▸ Excerto da página
A minha sobrinha do coração estava na Polónia quando a Rússia começou a instalar-se na fronteira com a Ucrânia. Regressou a Portugal na segunda-feira. É estudante de Direito e estava na universidade a cumprir mais um semestre. Uma experiência no estrangeiro é sempre saudável, mesmo que o país de eleição esteja ao nível do congelador nesta altura do ano. Queixou-se muito do frio, constipou-se várias vezes, mas a verdade é que adorou a experiência. As últimas semanas foram difíceis, mais tensas. As saudades apertaram e o medo também. Uma jovem, e talvez não tenhamos a noção, pode sentir que a sua vida corre o risco de ser alterada radicalmente, caso a situação na Ucrânia se transforme. É portuguesa, não tem importância? Só um tolo pode pensar assim.

▸ Excertos dos dados

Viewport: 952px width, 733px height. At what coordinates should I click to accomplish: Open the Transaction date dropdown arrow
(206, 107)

---

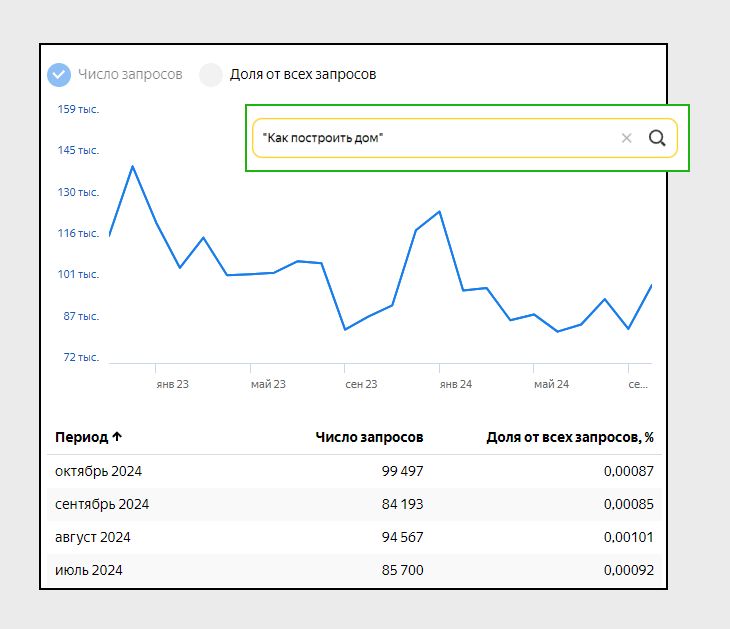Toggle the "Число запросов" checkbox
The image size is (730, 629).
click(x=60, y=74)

▸ Tarefas do exercício
**A.** No texto sobre a sobrinha na Polónia, que curso frequenta a sobrinha?
**B.** Indique se cada afirmação está de acordo com o texto sobre a sobrinha na Polónia, citando as palavras decisivas: (i) A sobrinha regressou a Portugal na segunda-feira. (ii) A sobrinha não gostou da experiência no estrangeiro. (iii) A sobrinha nunca se constipou na Polónia.
**C.** Prossiga o texto sobre a sobrinha na Polónia a partir da última frase apresentada.

▸ Respostas por tarefa
**A.** Direito.

**B.**
(i) Sim: "Regressou a Portugal na segunda-feira."
(ii) Não: "a verdade é que adorou a experiência."
(iii) Não: "constipou-se várias vezes."

**C.**
A minha sobrinha, que não deve nada à ignorância e que é uma jovem mulher interessada no mundo e na política, não é capaz de entender que a iminência de uma invasão russa deixe indiferente muitos de nós. Os Estados Unidos enviaram três mil soldados para a Polónia. Todos os dias esta jovem, a par de tantas outras pessoas, tem lido sobre a possibilidade de conflito armado, as estimativas que apontam para cerca de dois milhões de refugiados e o desastre económico que afectará, não apenas a Ucrânia, mas toda a Europa.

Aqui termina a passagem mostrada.